> [EXCERPTED TEXT]:

Nearly two decades as a pianist and composer, Jamal Yousuf discusses his musical career

By Shazia Tasneem |
PUBLISHED November 07, 2021

Jamal Yousuf was fully immersed as he played the short and romantic composition of Frédéric Chopin’s Nocturne. From his fingers on the keys, a powerful stream released over the room where he normally spends hours playing the piano daily.

When he stopped, I realised that so powerful is the effect of music that with no words at all, it can bring one to tears.

Jamal Yousuf is a musician who experiments with music through fundamentals of his instruments and has created a signature collection. From there, he dived deep into the avant-garde of his own, where Jamal is testing new ideas and methods in the art of music.

Jamal is a music graduate, trained western classical pianist, saxophonist and a music educationist from Karachi Pakistan, who has been spreading the love of music through teaching and performing for the last two decades.

Jamal’s journey as a pianist was the polar opposite of the conventional path. He taught himself to play piano before starting lessons. At the same time, he was experimenting with the saxophone.

Having played and worked with many influential national and international artists and bands Jamal has composed, arranged, conducted and played and sung a lot of original music for kids, theater, and ghazals and solos on piano.

Music is at the heart of Jamal’s life, but he also has an interest in choreography.

“Piano music fascinates me ever since my brother bought Elton John’s Greatest Hits on CD!”, said Jamal.

Curious to learn the fun a pianistic exercise with his instrument and how he demonstrates it on the piano, I managed a session with Jamal Yousuf and tried to understand his relationship with music and how he structures chord in his compositions.

STF: How would you describe your journey through this musical world?


JY: Initially, I was sort of doing my own thing. I played only the stuff I liked. Then I started to realise that the notes and dynamics weren't the only important things. What really transforms the music on a page to actual music was the performer's personal touch. I wanted my ideas and my feelings to come through. This is something I will never stop trying to achieve.

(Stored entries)
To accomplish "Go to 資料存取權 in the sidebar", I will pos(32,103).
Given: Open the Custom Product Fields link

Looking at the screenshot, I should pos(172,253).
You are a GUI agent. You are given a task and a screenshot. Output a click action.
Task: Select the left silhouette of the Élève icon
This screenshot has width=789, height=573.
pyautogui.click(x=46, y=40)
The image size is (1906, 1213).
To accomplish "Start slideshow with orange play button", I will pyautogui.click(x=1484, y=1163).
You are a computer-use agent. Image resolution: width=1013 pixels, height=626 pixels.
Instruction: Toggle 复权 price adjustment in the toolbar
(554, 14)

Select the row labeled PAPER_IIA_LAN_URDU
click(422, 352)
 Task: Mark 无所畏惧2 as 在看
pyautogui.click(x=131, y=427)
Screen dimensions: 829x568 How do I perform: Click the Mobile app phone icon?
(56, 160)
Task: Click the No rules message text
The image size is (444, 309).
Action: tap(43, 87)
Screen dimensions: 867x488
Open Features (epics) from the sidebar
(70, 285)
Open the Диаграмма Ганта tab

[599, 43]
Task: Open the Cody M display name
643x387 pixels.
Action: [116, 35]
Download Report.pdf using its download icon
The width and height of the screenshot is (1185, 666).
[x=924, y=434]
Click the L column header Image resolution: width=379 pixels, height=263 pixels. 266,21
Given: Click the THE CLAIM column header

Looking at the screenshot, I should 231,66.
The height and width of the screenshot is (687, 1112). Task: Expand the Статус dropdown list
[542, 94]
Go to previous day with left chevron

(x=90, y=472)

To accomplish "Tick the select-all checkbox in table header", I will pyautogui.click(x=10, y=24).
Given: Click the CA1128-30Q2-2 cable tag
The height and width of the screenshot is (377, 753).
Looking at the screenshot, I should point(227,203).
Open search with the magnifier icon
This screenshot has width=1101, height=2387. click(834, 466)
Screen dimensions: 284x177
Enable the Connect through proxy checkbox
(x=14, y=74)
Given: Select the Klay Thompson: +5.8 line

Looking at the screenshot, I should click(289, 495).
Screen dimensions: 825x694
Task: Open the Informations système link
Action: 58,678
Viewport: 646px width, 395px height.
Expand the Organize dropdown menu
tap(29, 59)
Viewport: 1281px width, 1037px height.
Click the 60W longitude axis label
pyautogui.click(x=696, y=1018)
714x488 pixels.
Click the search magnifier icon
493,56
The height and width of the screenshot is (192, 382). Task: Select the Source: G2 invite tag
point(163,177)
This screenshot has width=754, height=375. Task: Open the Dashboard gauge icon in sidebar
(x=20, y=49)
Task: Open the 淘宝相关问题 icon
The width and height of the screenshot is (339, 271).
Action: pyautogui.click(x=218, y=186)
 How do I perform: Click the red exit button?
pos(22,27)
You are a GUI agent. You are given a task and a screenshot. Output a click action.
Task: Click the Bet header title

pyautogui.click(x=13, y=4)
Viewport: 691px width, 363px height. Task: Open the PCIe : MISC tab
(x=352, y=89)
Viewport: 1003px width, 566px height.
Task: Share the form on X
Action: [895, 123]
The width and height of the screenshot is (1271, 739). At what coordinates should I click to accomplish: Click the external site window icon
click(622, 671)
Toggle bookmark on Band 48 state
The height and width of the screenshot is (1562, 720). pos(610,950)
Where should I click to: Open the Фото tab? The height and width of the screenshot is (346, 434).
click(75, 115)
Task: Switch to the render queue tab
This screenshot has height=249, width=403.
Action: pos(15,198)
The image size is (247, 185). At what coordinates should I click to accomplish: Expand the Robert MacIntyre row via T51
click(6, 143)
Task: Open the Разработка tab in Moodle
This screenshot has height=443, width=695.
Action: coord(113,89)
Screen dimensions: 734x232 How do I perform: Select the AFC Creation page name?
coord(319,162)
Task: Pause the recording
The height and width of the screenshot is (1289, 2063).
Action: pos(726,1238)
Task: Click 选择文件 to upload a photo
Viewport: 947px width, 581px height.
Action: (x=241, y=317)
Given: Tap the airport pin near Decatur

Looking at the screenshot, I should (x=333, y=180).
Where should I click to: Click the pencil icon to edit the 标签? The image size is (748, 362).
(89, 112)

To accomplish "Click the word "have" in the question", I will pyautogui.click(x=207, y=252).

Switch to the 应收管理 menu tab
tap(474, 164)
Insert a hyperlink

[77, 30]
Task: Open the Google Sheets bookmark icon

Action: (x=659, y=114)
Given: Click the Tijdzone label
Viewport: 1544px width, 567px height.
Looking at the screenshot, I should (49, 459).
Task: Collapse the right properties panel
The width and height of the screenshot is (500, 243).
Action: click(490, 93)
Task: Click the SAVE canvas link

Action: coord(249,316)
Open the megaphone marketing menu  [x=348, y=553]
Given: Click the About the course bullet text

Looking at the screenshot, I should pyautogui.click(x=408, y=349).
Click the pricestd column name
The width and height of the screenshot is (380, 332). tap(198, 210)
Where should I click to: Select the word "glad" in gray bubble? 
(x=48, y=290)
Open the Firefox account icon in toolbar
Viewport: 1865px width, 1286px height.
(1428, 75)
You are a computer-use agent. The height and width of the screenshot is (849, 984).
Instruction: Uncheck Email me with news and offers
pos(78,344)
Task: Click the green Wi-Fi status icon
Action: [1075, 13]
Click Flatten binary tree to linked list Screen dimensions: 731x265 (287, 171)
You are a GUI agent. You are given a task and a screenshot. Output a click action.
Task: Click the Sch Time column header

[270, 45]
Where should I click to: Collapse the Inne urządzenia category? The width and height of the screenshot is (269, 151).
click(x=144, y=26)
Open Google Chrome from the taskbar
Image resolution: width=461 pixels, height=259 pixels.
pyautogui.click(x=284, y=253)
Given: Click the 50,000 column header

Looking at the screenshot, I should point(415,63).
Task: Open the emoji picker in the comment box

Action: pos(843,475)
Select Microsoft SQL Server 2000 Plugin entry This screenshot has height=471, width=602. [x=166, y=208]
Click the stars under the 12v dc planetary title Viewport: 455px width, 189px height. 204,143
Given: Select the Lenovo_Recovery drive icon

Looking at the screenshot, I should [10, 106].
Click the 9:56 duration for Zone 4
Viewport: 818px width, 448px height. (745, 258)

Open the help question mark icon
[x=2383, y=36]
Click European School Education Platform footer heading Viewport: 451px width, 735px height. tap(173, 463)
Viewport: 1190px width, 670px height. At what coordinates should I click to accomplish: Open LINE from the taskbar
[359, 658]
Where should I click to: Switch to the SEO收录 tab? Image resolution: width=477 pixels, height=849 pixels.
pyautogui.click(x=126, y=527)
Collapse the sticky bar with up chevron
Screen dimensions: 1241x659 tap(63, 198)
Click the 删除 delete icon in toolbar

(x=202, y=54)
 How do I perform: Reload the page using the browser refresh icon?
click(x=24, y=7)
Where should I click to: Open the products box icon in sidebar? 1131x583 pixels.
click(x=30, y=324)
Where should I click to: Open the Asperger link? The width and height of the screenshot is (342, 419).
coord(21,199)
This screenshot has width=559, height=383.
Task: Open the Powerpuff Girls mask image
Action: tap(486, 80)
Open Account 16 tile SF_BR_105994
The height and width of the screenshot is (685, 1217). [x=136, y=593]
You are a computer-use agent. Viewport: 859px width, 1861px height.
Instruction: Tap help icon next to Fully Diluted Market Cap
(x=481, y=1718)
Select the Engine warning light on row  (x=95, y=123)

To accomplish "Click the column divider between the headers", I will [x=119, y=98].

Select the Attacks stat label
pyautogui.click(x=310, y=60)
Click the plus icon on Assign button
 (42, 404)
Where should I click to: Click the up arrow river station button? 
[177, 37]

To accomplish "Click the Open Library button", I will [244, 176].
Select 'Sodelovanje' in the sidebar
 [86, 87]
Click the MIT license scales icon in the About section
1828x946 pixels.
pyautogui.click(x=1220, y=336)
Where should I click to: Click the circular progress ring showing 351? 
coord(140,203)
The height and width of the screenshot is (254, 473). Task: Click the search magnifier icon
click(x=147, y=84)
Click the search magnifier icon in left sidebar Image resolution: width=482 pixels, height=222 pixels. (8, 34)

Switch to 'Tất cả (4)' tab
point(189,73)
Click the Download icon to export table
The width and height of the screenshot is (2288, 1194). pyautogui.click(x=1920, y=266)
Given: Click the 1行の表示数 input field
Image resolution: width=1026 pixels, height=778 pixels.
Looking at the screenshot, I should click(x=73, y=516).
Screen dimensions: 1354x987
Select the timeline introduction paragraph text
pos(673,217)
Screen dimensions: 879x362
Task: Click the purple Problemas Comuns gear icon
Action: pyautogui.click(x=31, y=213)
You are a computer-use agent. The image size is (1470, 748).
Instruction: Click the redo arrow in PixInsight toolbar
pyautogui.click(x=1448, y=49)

> [GOAL]:
Reproduce the profile of Jamal Yousuf word for word, everything from "Having played and" down to "interest in choreography.". The records are separate material and have no connection to the profile of Jamal Yousuf.

> [EXERCISE RESPONSE]:
Having played and worked with many influential national and international artists and bands Jamal has composed, arranged, conducted and played and sung a lot of original music for kids, theater, and ghazals and solos on piano.

Music is at the heart of Jamal’s life, but he also has an interest in choreography.